Your instructions: Show each line of the items below that contains the word "left".

Recorded information:
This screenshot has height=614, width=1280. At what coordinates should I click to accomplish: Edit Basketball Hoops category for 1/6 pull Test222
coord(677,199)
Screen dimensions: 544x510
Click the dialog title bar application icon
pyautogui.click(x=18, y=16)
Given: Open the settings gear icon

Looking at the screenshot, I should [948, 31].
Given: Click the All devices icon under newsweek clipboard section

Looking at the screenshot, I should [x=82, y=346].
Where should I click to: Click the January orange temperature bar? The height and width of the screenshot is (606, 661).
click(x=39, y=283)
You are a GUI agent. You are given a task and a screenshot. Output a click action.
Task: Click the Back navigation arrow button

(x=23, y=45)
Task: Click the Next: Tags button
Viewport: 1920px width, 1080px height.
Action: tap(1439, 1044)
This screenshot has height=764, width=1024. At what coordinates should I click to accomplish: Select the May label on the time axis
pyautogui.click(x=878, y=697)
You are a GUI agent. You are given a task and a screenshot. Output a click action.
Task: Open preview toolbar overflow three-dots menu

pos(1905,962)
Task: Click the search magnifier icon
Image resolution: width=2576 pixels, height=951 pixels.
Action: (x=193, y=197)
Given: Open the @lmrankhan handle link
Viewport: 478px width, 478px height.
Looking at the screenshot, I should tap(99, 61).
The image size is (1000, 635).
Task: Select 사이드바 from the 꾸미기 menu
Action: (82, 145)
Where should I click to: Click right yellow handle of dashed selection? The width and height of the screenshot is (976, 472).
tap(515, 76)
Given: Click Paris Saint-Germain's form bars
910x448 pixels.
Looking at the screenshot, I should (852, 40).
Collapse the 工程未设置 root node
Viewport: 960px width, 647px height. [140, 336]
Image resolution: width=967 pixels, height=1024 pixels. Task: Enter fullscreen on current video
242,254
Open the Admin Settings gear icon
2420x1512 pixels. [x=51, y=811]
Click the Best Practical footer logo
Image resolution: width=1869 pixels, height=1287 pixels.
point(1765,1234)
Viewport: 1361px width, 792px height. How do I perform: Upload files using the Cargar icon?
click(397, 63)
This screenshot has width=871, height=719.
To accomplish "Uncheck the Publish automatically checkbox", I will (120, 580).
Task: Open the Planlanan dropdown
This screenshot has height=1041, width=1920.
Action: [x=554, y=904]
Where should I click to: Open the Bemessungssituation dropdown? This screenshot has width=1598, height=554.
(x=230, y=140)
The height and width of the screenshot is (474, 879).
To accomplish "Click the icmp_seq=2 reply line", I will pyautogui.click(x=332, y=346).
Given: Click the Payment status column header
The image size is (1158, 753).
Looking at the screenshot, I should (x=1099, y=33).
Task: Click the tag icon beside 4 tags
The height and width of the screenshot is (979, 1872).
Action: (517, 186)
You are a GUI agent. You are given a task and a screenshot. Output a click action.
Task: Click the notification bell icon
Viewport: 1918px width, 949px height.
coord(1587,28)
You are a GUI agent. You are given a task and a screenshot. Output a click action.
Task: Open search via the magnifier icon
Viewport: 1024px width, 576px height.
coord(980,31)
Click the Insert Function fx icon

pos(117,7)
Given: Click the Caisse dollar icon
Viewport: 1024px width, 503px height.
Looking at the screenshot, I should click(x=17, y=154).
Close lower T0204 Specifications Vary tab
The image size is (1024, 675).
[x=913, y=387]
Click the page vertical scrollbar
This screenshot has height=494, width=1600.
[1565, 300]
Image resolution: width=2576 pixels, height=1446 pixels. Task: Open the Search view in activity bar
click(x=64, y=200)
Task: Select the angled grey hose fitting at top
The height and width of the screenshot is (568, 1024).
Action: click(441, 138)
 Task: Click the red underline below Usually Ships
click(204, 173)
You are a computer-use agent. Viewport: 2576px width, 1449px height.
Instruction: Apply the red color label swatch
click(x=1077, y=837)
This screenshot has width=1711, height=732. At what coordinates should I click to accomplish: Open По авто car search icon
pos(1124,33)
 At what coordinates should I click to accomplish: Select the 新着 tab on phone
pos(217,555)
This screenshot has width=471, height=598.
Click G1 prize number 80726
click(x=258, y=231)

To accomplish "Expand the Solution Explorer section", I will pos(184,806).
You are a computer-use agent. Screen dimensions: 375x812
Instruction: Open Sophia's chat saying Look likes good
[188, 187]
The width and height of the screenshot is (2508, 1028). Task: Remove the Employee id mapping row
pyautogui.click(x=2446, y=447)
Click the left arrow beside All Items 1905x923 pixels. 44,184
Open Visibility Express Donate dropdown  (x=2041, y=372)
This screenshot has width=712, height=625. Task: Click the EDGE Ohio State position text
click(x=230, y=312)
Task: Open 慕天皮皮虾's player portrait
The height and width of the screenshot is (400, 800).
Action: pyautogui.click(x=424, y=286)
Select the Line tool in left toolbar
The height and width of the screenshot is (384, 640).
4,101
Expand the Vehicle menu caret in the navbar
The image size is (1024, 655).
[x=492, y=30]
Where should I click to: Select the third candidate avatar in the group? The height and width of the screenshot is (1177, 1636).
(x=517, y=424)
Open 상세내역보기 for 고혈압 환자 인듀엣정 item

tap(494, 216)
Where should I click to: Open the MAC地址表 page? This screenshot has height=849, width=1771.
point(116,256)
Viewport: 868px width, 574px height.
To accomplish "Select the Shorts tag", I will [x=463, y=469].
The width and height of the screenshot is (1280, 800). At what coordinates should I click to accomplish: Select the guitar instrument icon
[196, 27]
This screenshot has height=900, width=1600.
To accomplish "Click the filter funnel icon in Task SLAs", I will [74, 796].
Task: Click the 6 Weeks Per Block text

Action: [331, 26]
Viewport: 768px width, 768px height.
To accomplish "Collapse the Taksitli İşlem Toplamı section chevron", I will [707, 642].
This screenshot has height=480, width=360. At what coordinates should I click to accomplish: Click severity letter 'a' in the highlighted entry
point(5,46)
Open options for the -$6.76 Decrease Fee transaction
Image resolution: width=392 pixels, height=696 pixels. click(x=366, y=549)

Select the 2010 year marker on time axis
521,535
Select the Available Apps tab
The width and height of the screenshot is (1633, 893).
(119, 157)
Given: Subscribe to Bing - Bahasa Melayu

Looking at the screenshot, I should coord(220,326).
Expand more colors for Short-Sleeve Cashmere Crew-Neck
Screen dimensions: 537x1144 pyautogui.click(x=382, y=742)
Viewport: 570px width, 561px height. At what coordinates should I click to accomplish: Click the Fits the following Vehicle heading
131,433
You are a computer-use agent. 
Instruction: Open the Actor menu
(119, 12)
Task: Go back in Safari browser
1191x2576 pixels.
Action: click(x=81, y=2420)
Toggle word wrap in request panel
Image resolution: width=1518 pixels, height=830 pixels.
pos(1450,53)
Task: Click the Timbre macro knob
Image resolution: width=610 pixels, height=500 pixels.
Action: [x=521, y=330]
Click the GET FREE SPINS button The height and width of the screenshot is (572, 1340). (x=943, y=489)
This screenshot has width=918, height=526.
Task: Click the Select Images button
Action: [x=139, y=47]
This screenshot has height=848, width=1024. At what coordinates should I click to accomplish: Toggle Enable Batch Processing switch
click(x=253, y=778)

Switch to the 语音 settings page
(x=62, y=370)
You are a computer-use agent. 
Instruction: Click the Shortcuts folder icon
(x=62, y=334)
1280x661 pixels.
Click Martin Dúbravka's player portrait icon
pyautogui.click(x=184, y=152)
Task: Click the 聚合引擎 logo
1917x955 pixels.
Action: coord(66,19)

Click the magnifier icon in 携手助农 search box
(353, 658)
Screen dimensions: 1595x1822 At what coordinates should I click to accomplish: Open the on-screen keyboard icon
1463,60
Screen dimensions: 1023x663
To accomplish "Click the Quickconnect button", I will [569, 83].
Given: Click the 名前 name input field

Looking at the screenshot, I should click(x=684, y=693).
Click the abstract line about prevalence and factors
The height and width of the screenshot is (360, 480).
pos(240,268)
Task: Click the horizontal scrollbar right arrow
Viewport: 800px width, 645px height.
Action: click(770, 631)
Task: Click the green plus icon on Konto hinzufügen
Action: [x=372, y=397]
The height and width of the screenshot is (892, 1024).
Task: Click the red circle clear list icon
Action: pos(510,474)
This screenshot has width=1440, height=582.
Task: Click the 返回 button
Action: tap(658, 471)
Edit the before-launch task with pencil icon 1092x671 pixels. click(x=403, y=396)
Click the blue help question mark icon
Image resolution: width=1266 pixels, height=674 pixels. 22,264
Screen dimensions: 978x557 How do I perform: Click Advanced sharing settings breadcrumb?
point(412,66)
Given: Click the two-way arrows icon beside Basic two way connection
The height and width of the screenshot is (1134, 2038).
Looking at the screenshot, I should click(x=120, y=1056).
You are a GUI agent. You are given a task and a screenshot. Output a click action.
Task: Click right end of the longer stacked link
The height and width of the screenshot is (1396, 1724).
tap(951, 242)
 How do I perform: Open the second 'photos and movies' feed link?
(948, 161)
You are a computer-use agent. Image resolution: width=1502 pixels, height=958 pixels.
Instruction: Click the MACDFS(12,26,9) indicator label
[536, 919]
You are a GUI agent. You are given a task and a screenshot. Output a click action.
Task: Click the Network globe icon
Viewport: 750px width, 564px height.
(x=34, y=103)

Solved exercise:
Click the left arrow beside All Items 1905x923 pixels. 44,184
Select the Line tool in left toolbar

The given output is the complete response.